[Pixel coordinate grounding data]
● ● ● ● ● ● ●

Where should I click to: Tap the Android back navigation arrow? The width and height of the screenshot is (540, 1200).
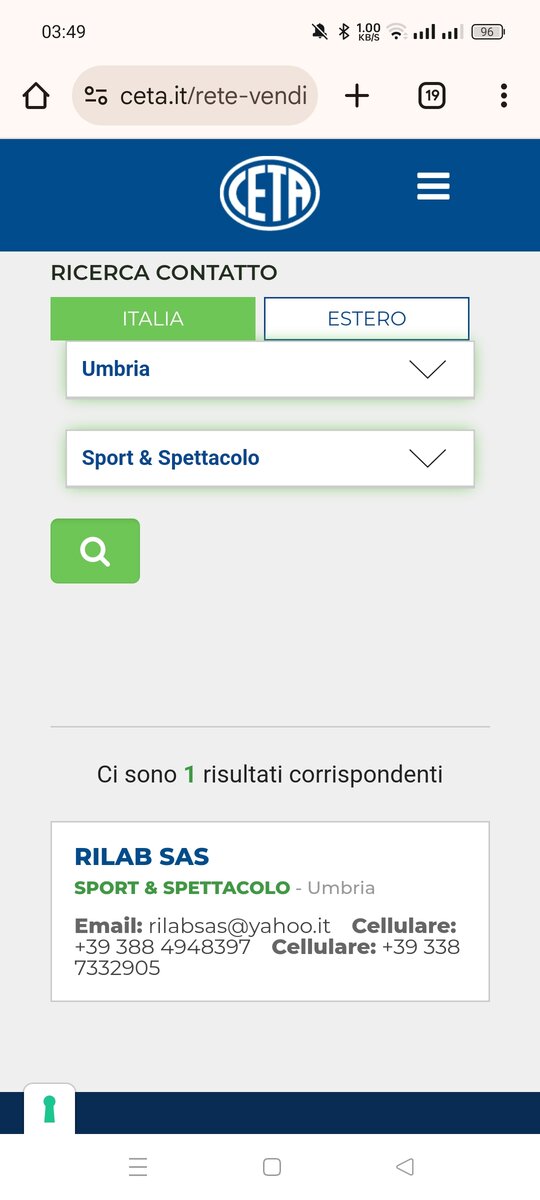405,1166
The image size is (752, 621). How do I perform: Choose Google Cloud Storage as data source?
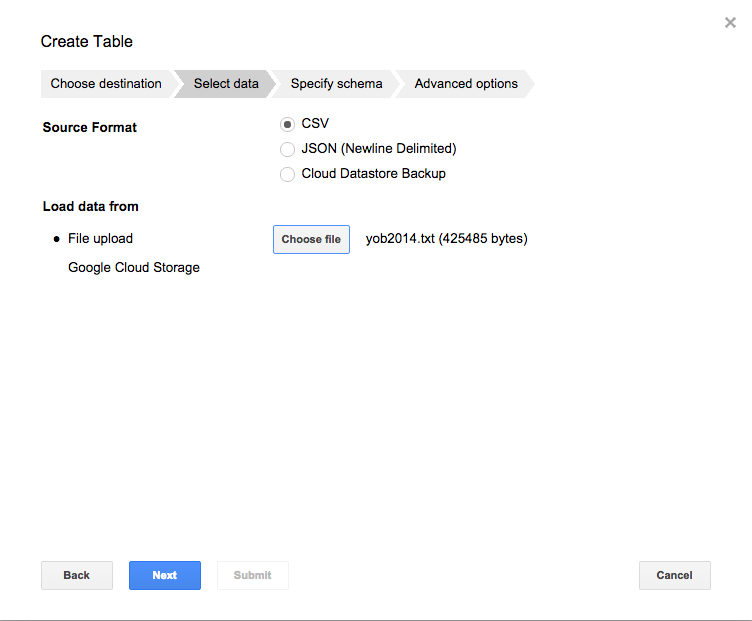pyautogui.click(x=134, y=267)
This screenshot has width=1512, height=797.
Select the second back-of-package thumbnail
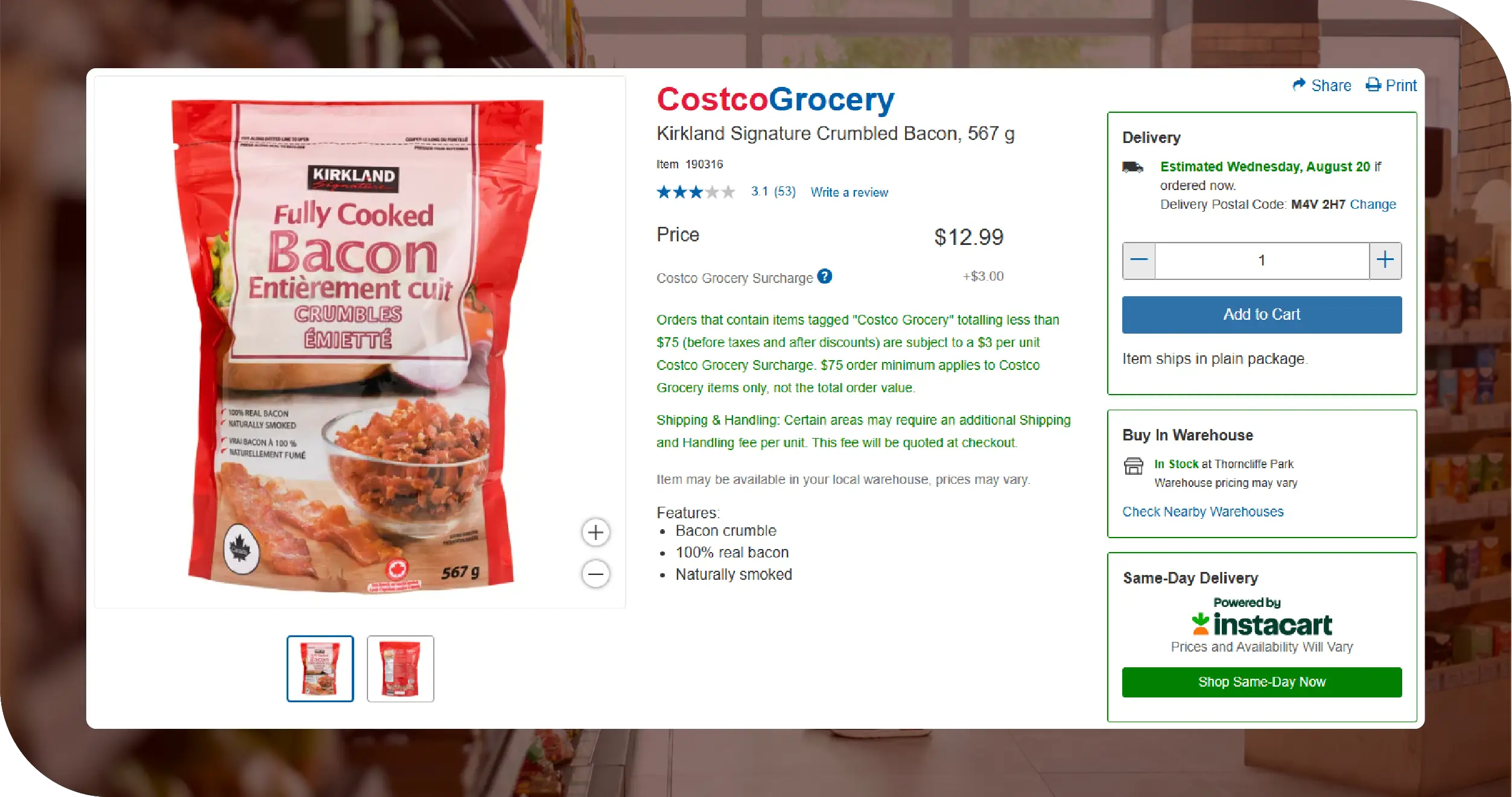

● ● ● ● ● ● ●

## What you are asked to do
Output the lines above verbatim, images excluded.

## Reply to the exercise
Where should I click to: Tap the Android back navigation arrow? The width and height of the screenshot is (540, 1200).
405,1166
The image size is (752, 621). How do I perform: Choose Google Cloud Storage as data source?
pyautogui.click(x=134, y=267)
This screenshot has width=1512, height=797.
Select the second back-of-package thumbnail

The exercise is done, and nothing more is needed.